A- the gutenberg group wants to rip audio books on the fly.  last year, our 
technology to do that produced a mono-tone voice, that was hypnotic - it put 
you to sleep.  today, we can rip a book on the fly that has a reasonably 
engaging inflection.  this resulted directly from focusing on the effect 
consonant patterns have on a "steady state" audio generator, that is, a sound 
generate that produces a certain number of phenoms per time unit, as viavoice 
appears to be (this is speculation, because the source code is not available, 
and the speculation is based on more than a year of observations].

unfortunately, running redhat linux 7.2 on an atlalon 900 with .5 gig of 
memory and a typical ide drive, it takes about 2.5 hours to complete a book 
like war of the worlds.  fortunately, no single chapter takes over ten 
minutes.  (this abberation in arithmetic is accounted for by our not having a 
dedicated box to rip audio on, so loading affects run time).

we hope gutenberg users will use the chapter-by-chapter ripping software, and 
will help out with a few cycles and maybe some bandwidth :-)  

the new software, which i am using to rip the etc ... new year's cd does the 
following :

1 - downloads the gutenberg book
2 - applies an author specific set of sed parsers to correct 
mis-pronunciations.
3 - introduces appropriate pauses in the reading.
4 - dithers speech rate and voice baseline frequency to improve inflection.
5 - creates an .au file in a non-standard format.  sorry.
this is an emacspeak / viavoice artifact.  without the source code we can't 
fix it.
6- creates .wav files
7 - upsamples the .wav file and introduces masking to reduce digitized 
artifacts (i.e. "buzzing")
8 - expands the voice output in the critical mid-range.
9 - adds reflections to improve clarity, according to the guidelines 
established for this by the German classical recording company, DGG,
a leader in this field.
10 - converts the wav file to mp3 and adds title information.
we would love to make this conform to koa(?) indexing requirements,
but our hands are full.

b : rewriting classic works as radio plays :

this involves translation of the work to first person, introduction of 
multiple computer voices, sound effects and music and more extensive 
listening to output, to perfect inflection.

perfection of inflection - this is changing the speech rate to prevent 
distortion of the time sense of a phrase.  some vowel patters cause 
emacspeak/viavoice to draw a word out, as if the reader was dealing with the 
after-effects of a stroke!  the rate must revert to the baseline value 
immediately after the problematic word.

you can spend as much on one of these as is prudent, it's easy to go 
overboard.

Alice in wonderland could be considered a representative example, along with 
the unwilling vestal (see our audio book downloads).

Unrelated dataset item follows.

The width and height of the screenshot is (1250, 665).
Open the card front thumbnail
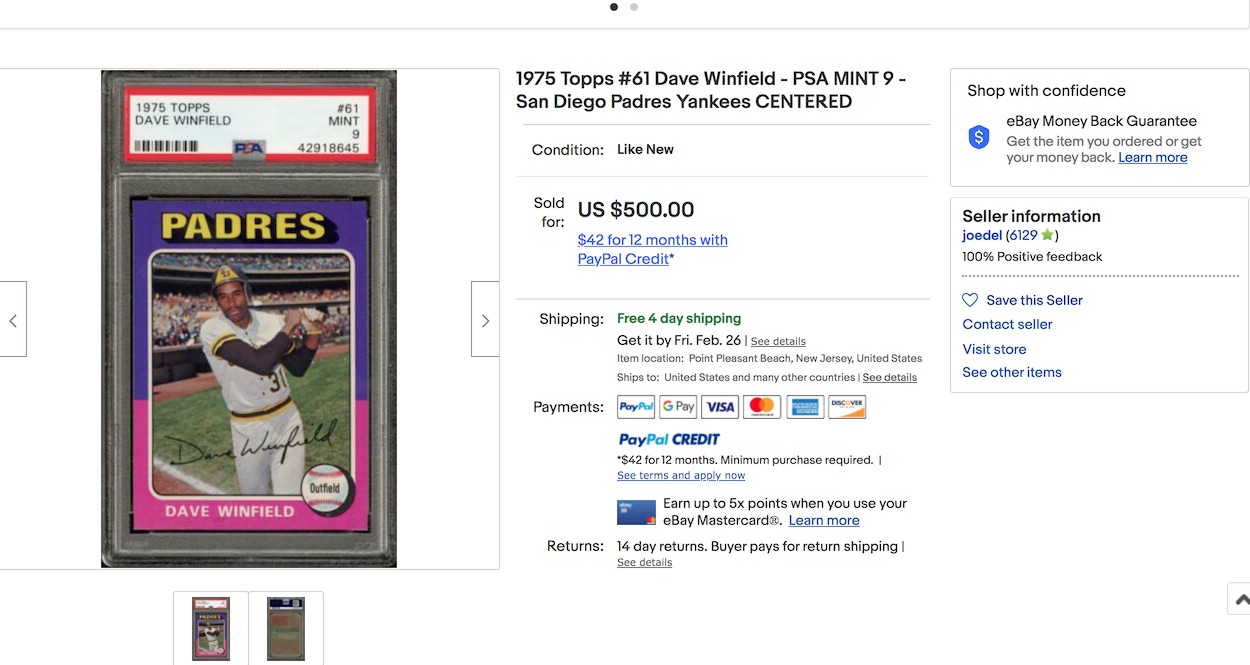coord(211,628)
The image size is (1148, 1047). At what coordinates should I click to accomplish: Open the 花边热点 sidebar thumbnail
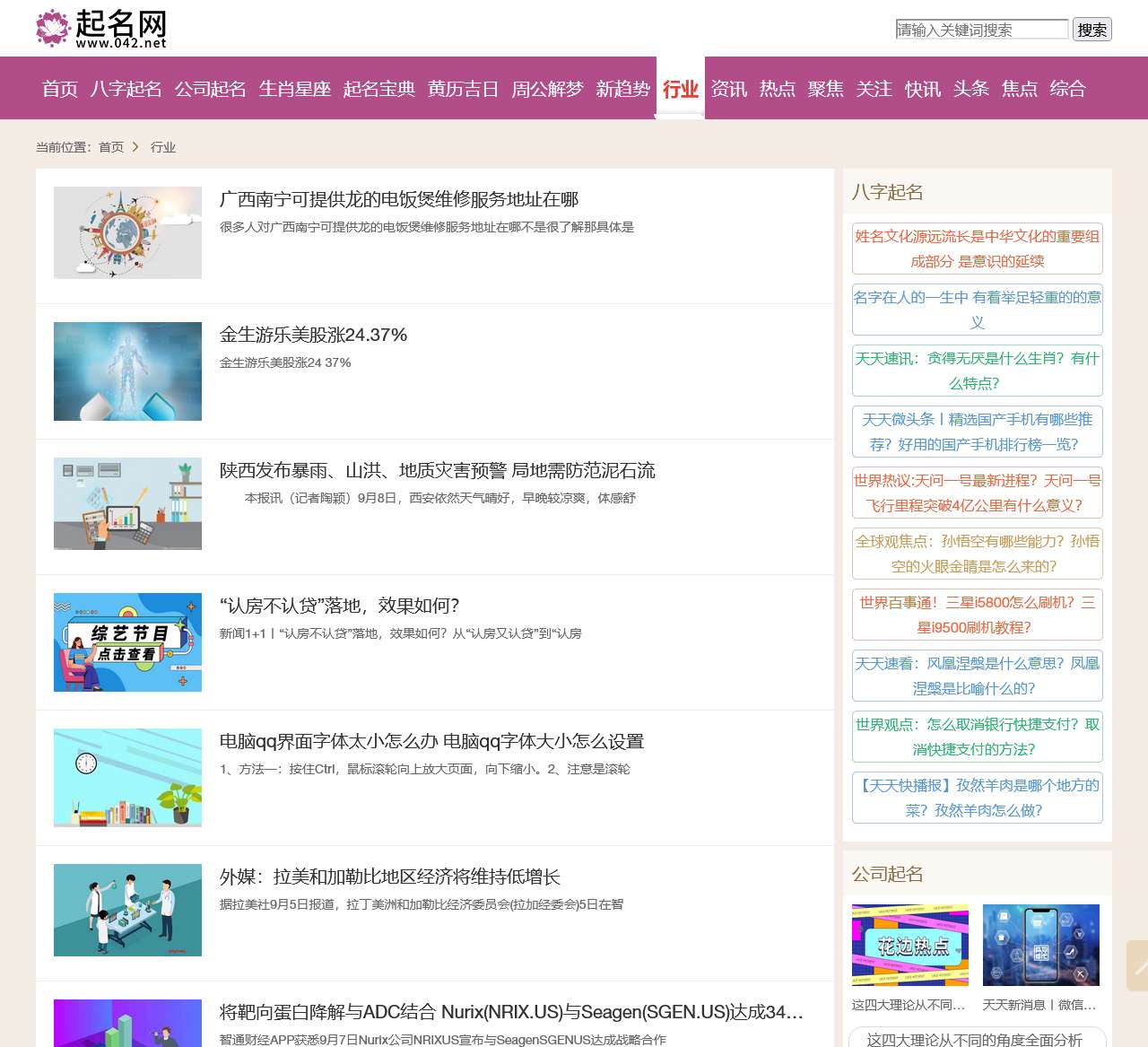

c : the crown jewel of these efforts is a live reading of a script done as a 
type b.

there a number of interesting technical problems to solve next year.  we 
intend to produce an inflection that is as suitable as an average human 
reader of good quality.  the primary barrier is the removal of field effect 
abberations introduced by the audio generator.  this is a buzzing, much like 
a musical instrument produces when played so that none of the partials line 
up correctly in pitch.

the FFT routines we have are to "ham-handed" to remove this.

unfortunately, more extensive use of the speech synthysis commands that 
produce a more pleasing characterization also make this buzzing increase to 
intolerable levels.

this one takes specialized skills and time to fix.

but we are poking this elephant and are confident that continued incremental 
improvement will get us where we want to go.

one final point, having students build plays from novels will result in better 
results than are achieved by schools today.  the students will exhibit more, 
and more rapid improvement than is being realized today.  it is what writers 
do today. it is what Walt Disney did.  actually, it is what j. s. back and g. 
Mahler and many other painters, and architects, and writers and every sort of 
creator have always done.

the future is a reinterpretation of the past.

that is the essence of the fount from which self-determination springs.

and this plugs directly into it, something that is needed today.

mike eschman, etc ... 
(http://www.etc-edu.com ) Not just an afterthought ...